Ricardo Batista Leite também defende uma "compra conjunta, a nível europeu, com uma negociação centralizada, para os medicamentos inovadores, e, como se vislumbra, de preços incomportáveis." Na sua proposta, os países seriam agrupados de acordo com o PIB e comprariam dentro do grupo correspondente.
Qualquer que seja a solução, tem de chegar rapidamente. Na Europa, 86% das mortes ocorre por doenças crónicas, que são responsáveis por um gasto anual de 700 mil milhões de euros.
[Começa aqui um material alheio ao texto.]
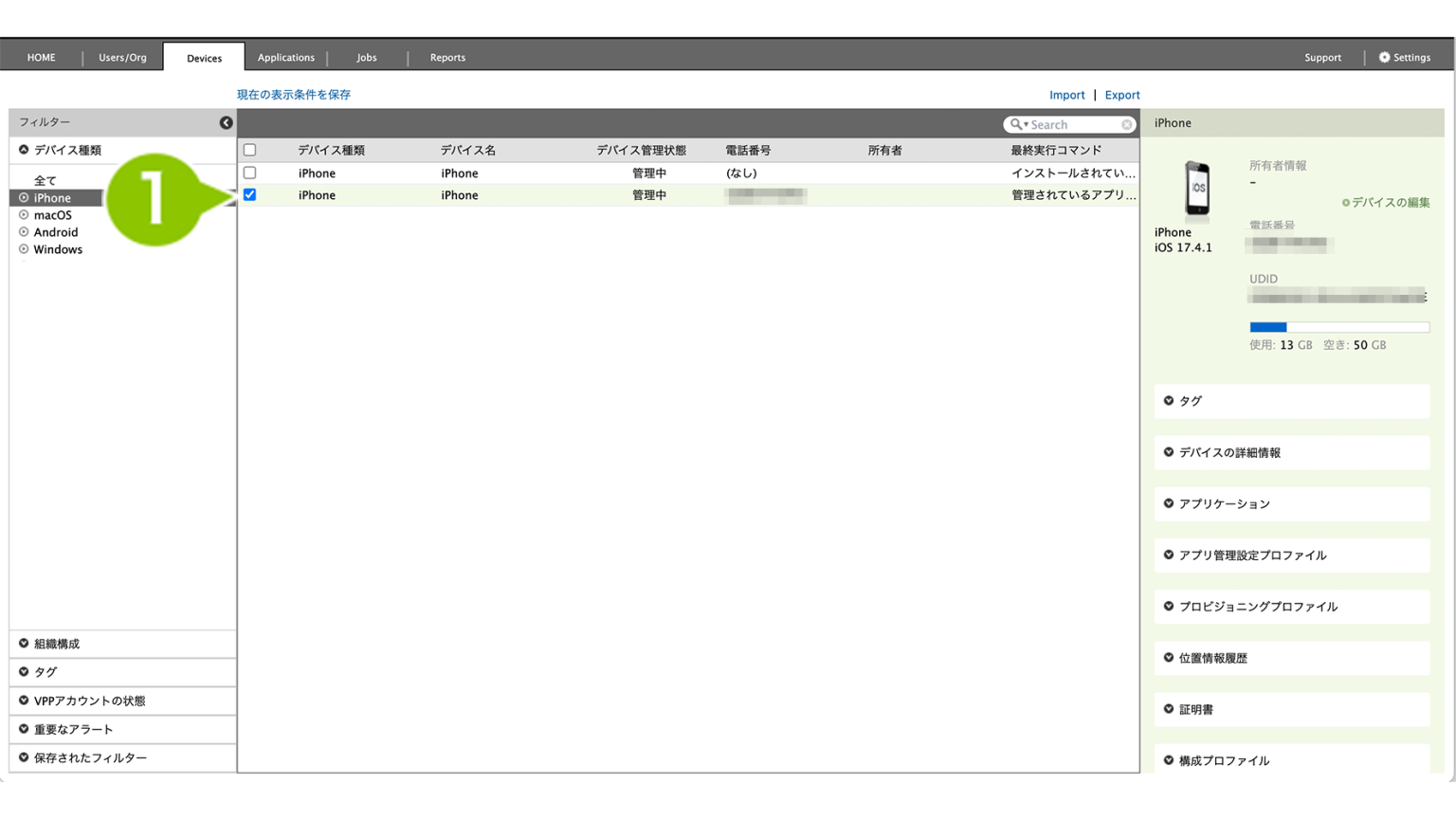Viewport: 1456px width, 819px height.
Task: Clear the search field with X icon
Action: point(1126,125)
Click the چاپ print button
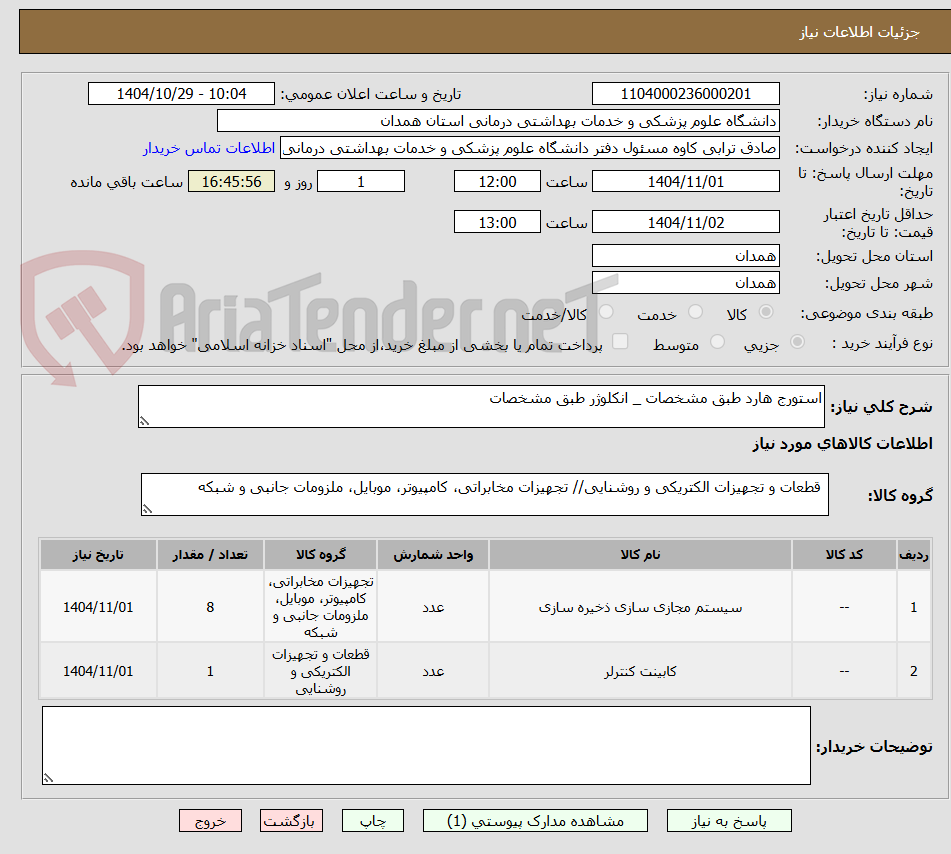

A oncologia leva a maior fatia de custos com medicamentos. Mas o grupo dos mais caros inclui outras moléculas inovadoras
- Imatinib - Medicamento para a leucemia mielóide crónica, representa quase 30 por cento dos gastos em tratamentos oncológicos. Quando chegou ao mercado, no início da década passada, apelidaram-no de bala de prata - transformou uma doença mortal numa patologia crónica, em 90% dos casos. Custa em média 25 milhões de euros por ano ao Estado. Perderá a patente em 2016, esperando-se que passe a custar cerca de 10 por cento.
- Ipilimumab - Aprovado em fevereiro do ano passado, para o tratamento do melanoma em estado avançado. Um ciclo completo inclui quatro doses, cada uma a 16 mil euros.
- Tafamidis - Nem todas as expectativas se confirmaram acerca da primeira molécula desenvolvida para o tratamento de uma doença muito portuguesa, a paramiloidose, ou doença dos pezinhos. Aprovado em 2011, começou a ser oferecido aos portugueses em junho de 2012, depois de uma forte pressão das associações de doentes. Foi acordado o valor de 30 milhões de euros, para tratar 250 doentes, em dois anos.